Moving forward after abusive marriage

Anonymous
Anonymous wrote:
Anonymous wrote:
Anonymous wrote:
Anonymous wrote:
Anonymous wrote:NP How are you going to live with yourself knowing that your 4 year old will continue to experience emotional abuse half of the time?


trolls out!


NP Not a troll post. I am in a similar situation but DH acts similarly albeit at more diluted levels, towards my child. I stay to protect said child and spend as much time with them.


You’re not protecting your child. You’re showing them an unhealthy relationship and that’s what they’ll get into when they’re older. Leaving is hard and it’s super hard leaving your kids with the ex 50% of the time (blame it on our courts), but it’s the best thing you can do for yourself and your child. They’ll see that they shouldn’t put up with that kind of treatment.

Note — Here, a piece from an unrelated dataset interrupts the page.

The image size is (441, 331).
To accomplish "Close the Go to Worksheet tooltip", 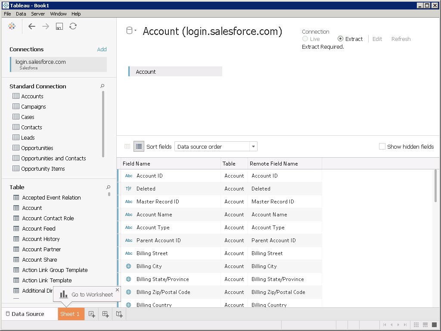I will 117,290.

+1 Rather than stress/eggshells 100% of the time, they will have harmony/peace/safety 50% of the time, and they will be able to count on it, and have that good example for themselves.


I asked an abusive spouse to leave. It was the best decision I ever made for my kids. Now, they are in college, successful, happy, healthy adults. They would have been basket cases had I remained in a relationship with their dad.
Anonymous
Anonymous wrote:We have only one side of the story here


On behalf of every woman who has left a physically, verbally or emotionally abusive relationship, drop dead.
Anonymous
Anonymous wrote:
Anonymous wrote:
Anonymous wrote:NP How are you going to live with yourself knowing that your 4 year old will continue to experience emotional abuse half of the time?


trolls out!


NP Not a troll post. I am in a similar situation but DH acts similarly albeit at more diluted levels, towards my child. I stay to protect said child and spend as much time with them.


After a certain age you won’t be able to protect your child any longer. It’s better to prepare them. They will figure it out eventually.
Anonymous
Time, space, and therapy makes things better.

As for telling others, I didn’t unless it was very relevant to the situation, and then I kept it vague: “we had a high conflict divorce”, or “there was domestic violence in our marriage,” or “I have a restraining order”. But I didn’t go into details. People understood.